EXCERPTED RECORDS:

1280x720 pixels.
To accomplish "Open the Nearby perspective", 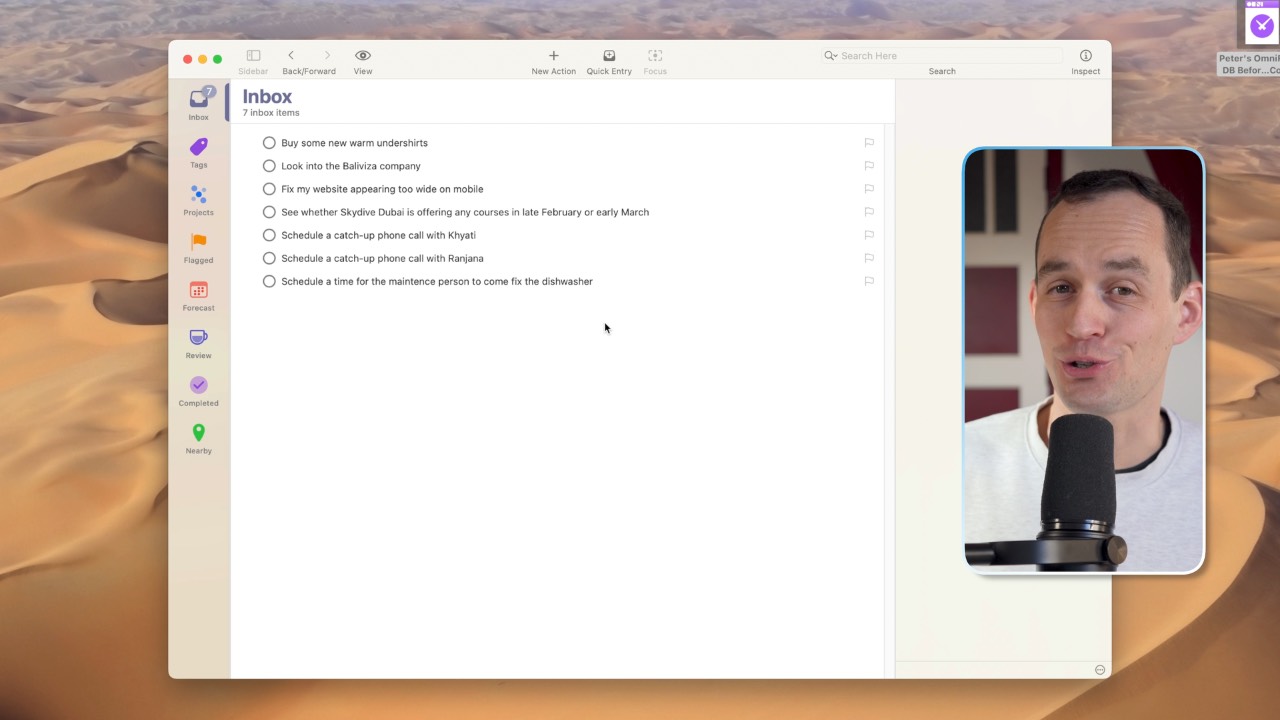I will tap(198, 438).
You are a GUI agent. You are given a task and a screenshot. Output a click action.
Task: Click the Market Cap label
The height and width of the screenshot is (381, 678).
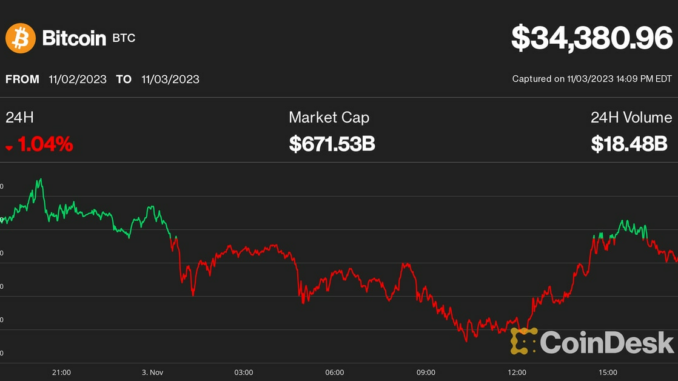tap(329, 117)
* * *
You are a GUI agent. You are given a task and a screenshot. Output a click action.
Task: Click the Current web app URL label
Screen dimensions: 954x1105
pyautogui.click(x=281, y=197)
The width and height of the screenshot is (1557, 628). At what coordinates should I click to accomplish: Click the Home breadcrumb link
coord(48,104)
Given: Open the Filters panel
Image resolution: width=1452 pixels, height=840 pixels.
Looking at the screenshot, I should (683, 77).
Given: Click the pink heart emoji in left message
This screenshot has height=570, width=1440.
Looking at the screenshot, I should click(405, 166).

PROBLEM:
Read through the entries and count the lines where "label" appears; respond with the number only.

ANSWER SECTION:
2